**Directive**
Write the items starting at the line containing "This screenshot has height=603, width=1158." and ending at the line containing "I will point(27,53)." as a two-column CSV with the columns request and reply. Give one row per item, put each field in quotes, and replace line breaks with spaces.

**Material to process**
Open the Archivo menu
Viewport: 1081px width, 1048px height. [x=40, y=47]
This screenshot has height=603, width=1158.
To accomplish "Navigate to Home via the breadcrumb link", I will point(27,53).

---

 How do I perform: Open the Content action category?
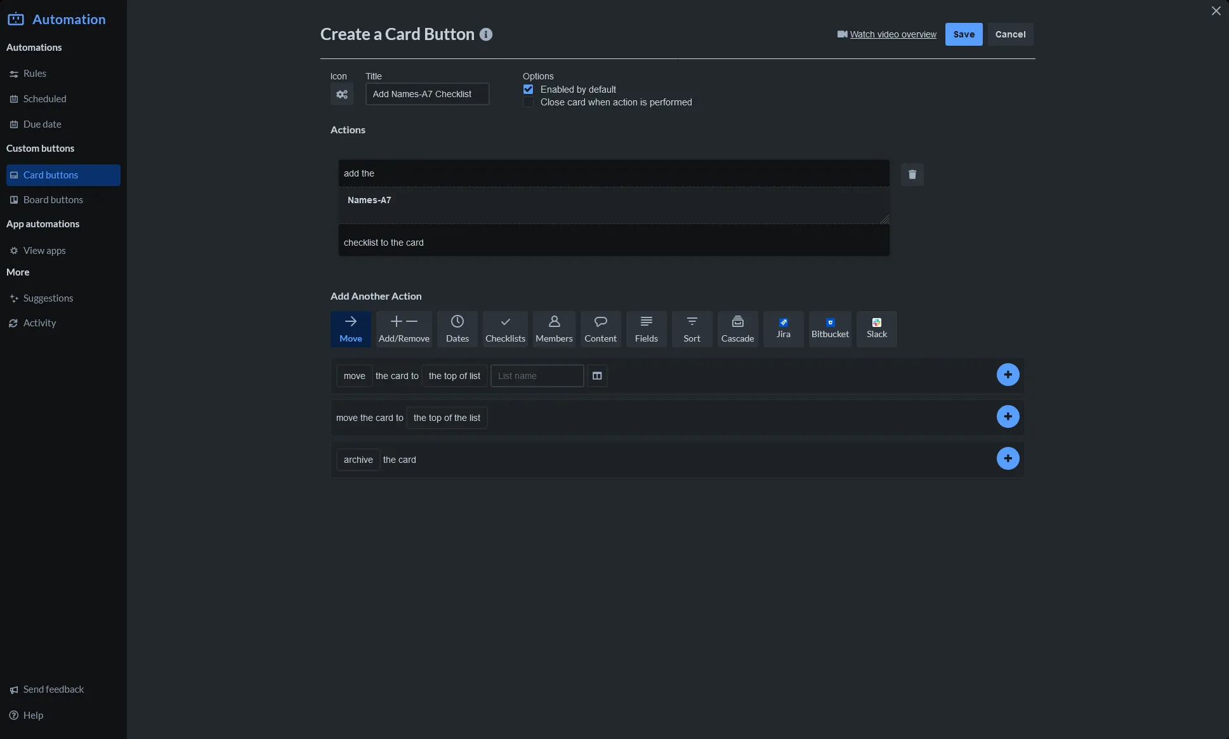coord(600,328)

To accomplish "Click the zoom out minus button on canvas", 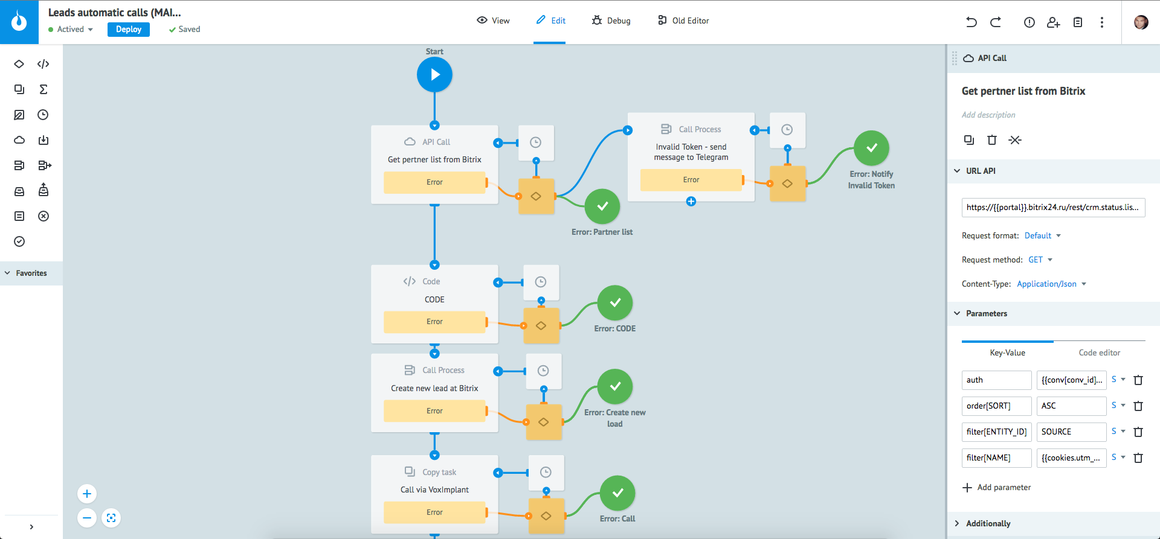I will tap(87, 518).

---

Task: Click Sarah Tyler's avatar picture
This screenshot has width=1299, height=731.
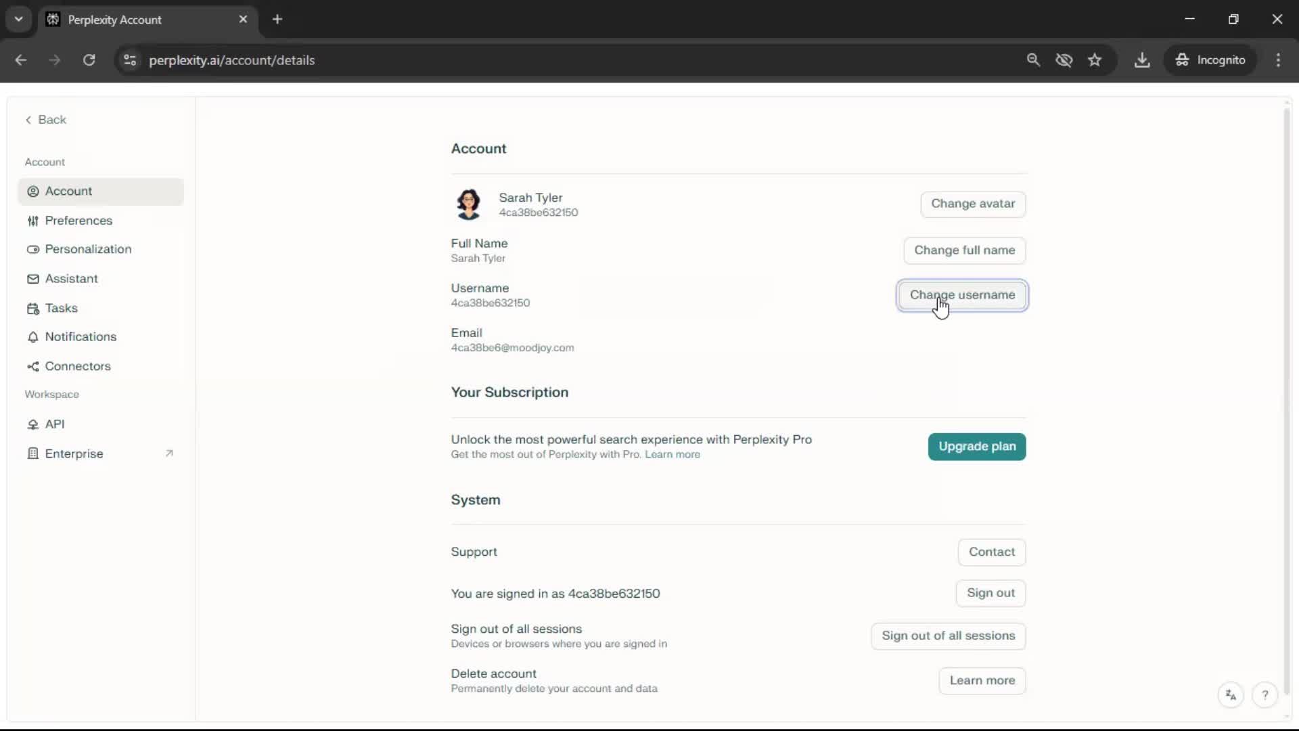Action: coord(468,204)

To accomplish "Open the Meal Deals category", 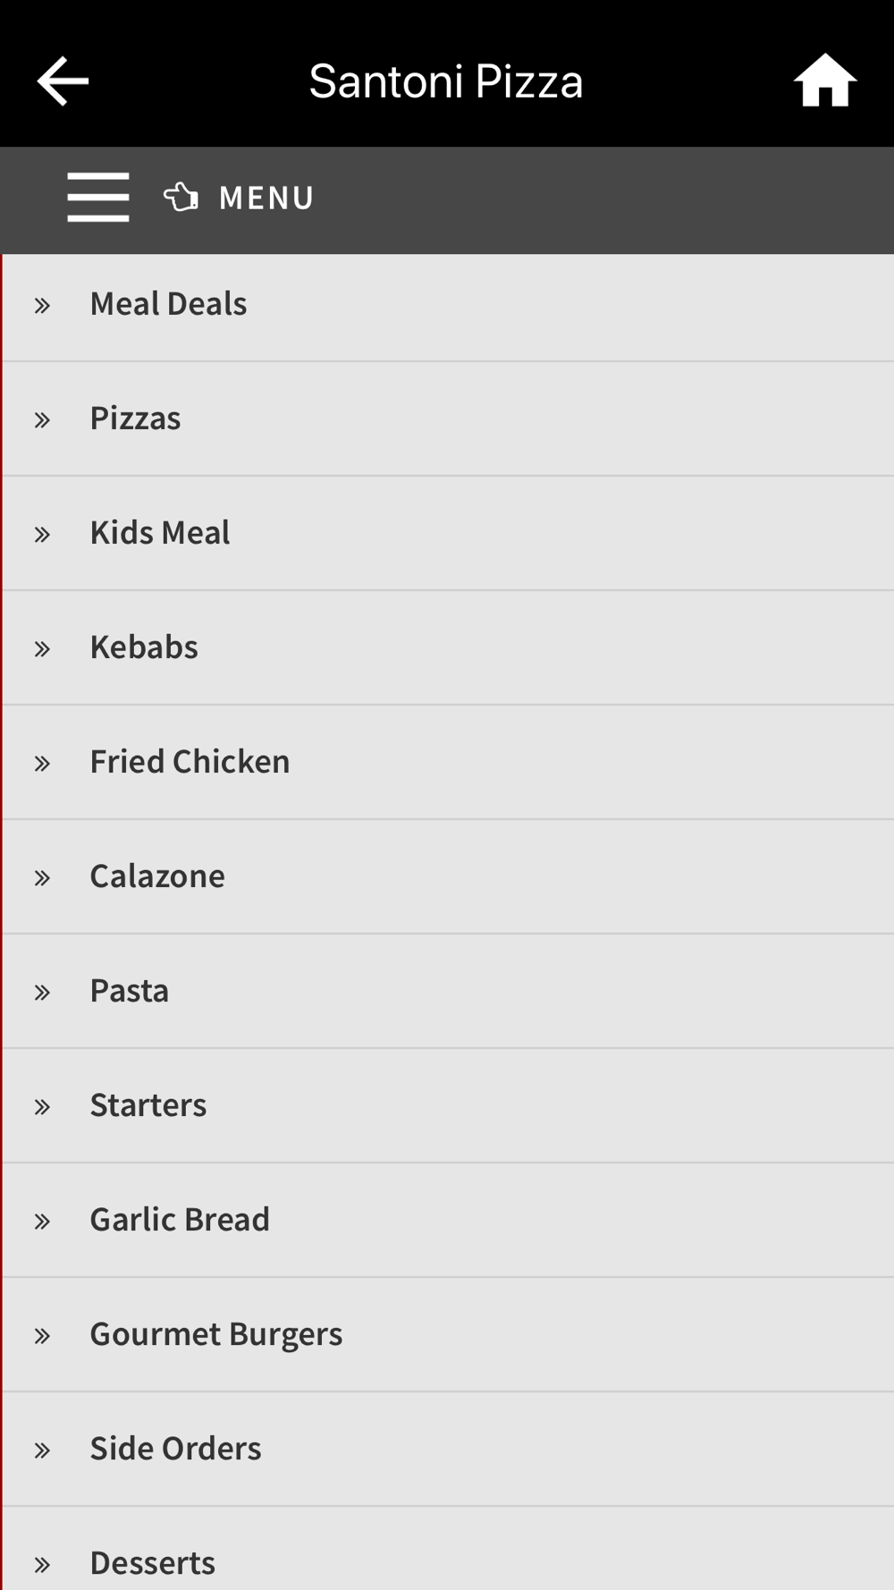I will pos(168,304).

**Result for this task**
request,reply
"This screenshot has height=603, width=1158. To accomplish ""Navigate to Home via the breadcrumb link"",","I will point(27,53)."